I’ve been hearing that a CAPEX boom is around the corner ever since the GFC was done and dusted. Many causes have been highlighted, from low interest rates to corporate tax cuts, but the assumed effect is singular: to raise GDP growth through productivity, in turn leading to another boom in corporate profitability. This seems to me like a case of 1) looking at the wrong set of indicators and 2) a bad heuristic.
The French education system is a funny thing. At the age of fourteen, my literature teacher would make me sit through insufferable plays and other texts that I couldn’t relate to. One author topped the list for best sleeping pill: Samuel Beckett and his play Waiting for Godot. The play follows two characters waiting for the arrival of someone named Godot who, you guessed it, never arrives. I distinctly remember the theatre she took us to see it (le Theatre du Vieux Colombier for any fellow Parisian), the colour of the seats, the smell of the room (“old person perfume” by Guerlain) as well as my uncanny ability to get close to my crush of the week. I was determined to make the most of this three-hour play. Yet all my plans failed when one third through the first act, I fell deep into the arms of Morpheus (the Greek god of sleep, not the character from the Matrix, you shamefully uncultured person) and let out a resounding snore.
The investment world over the past 7 years has been like the two characters in the play, waiting resolutely for CAPEX to make a comeback. For the US the argument goes something like the following: with corporate balance sheets cleaned up, plentiful cash, low interest rates and a more stable political outlook, it’s only a matter of time before investment as a % of GDP starts moving higher.
Rick Rieder of Blackrock published a similar chart on Twitter suggesting a move back towards a more “normal level” of corporate capital expenditure (Rick if you ever read this, excuse me for not taking you graph directly. I just like my formatting better).
These two graphs lead me to three different questions.
1) Does higher CAPEX growth lead to higher equity prices?

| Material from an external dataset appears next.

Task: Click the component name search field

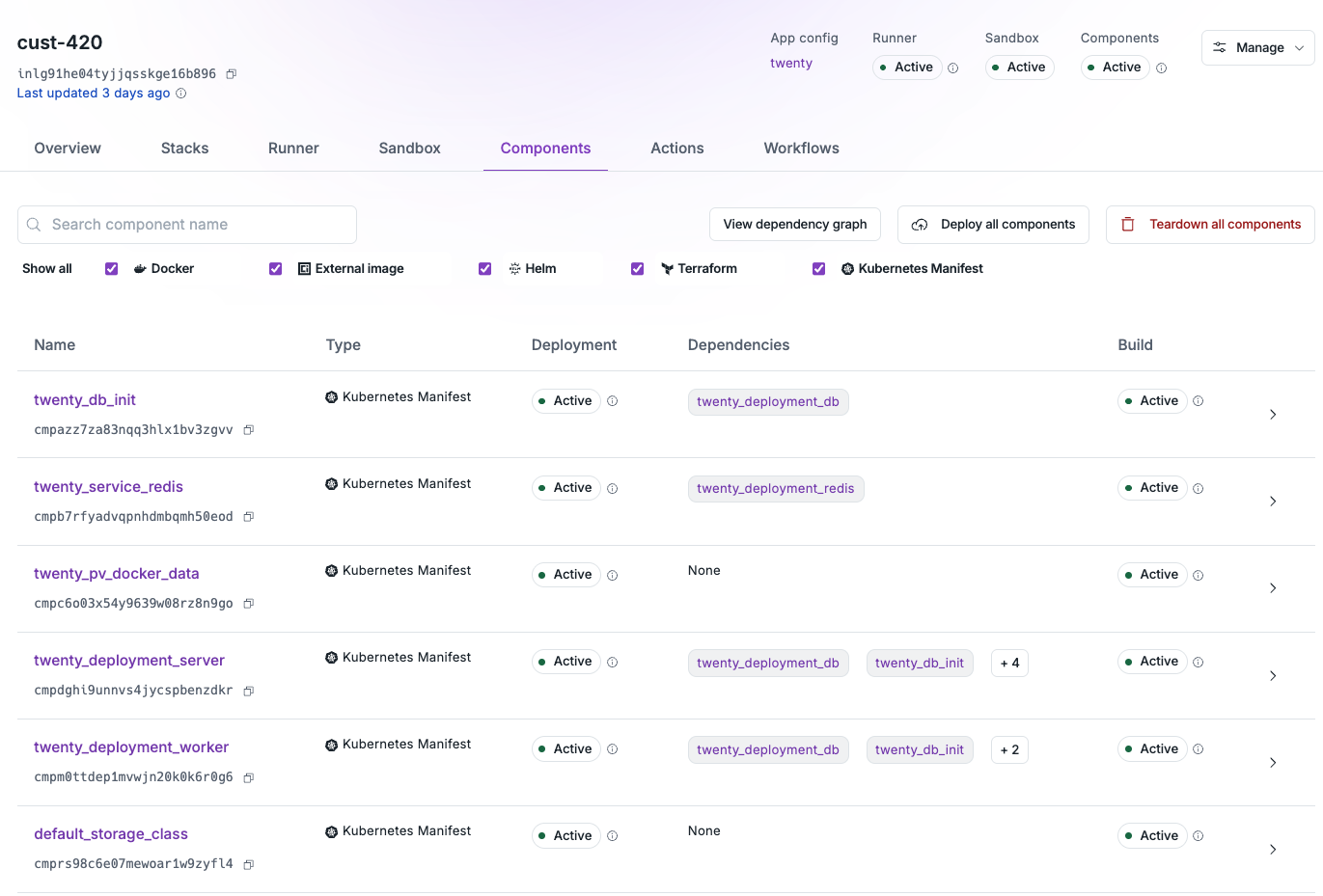Action: 186,224
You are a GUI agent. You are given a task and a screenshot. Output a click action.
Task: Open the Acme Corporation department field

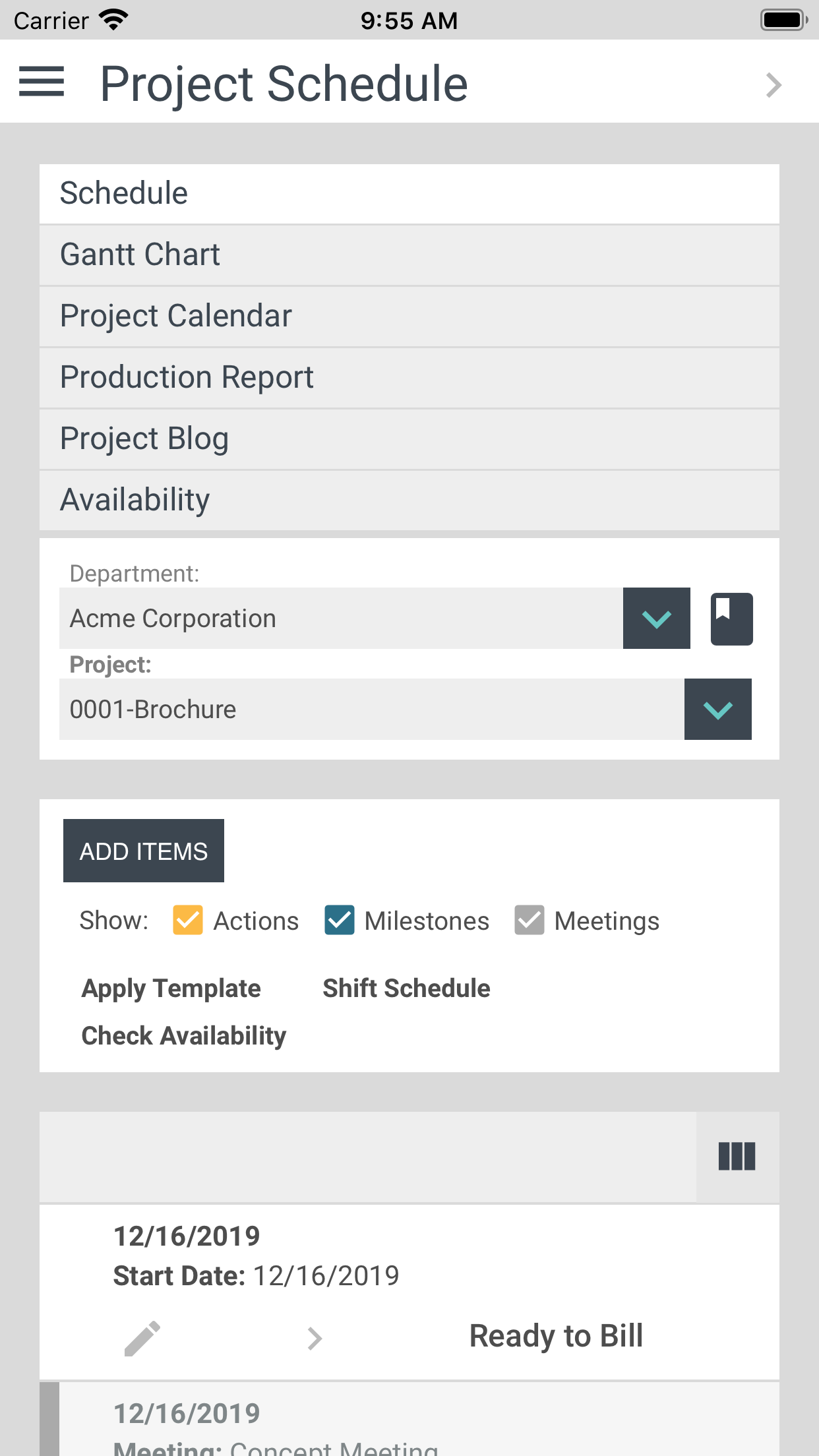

I haven’t seen Rick use this to justify higher equity prices (he only mentions nominal GDP), but this certainly has been one of the narratives trumpeted by some market participants to justify any further rally. The heuristic employed is:
ow the academic literature on this subject is extensive and quite definitive. For instance, in Empirical evidence on capital investment, growth options and security returns by Anderson and Garcia-Feijoo (2006), we get the following quote:
“We show that stocks of firms classified as low book-to market by the widely used Fama and French methods significantly accelerate capital investment and experience increases in market value prior to the classification year. Stocks of firms classified as high book-to-market tend to reduce investment and decrease their market value. Valuation is not independent of recent growth in capital expenditures, and neither are portfolio sorting methods such as those popularized by Fama and French (1992, 1993). Second, we form portfolios based on prior investment growth and find that average returns are significantly lower for portfolios composed of firms that have recently accelerated investment spending"
You can dig on your own into the piece if you want the “statistical evidence”. I ran the regressions myself with different lags to see if I could get a usable trading signal. In the “best case” on the S&P500 (R2 still quite low) I get a concurrent signal, so nothing exploitable here. It seems to me that the correct heuristic is closer to the following:
As to the impact on profits and equity prices, there are no definitive rules. It could be that the capital invested has only a marginal impact on average price of production, that the product was supply constrained, etc… Let’s settle on it depends, even if I think we should lean towards saying that the more capital invested the lower the returns.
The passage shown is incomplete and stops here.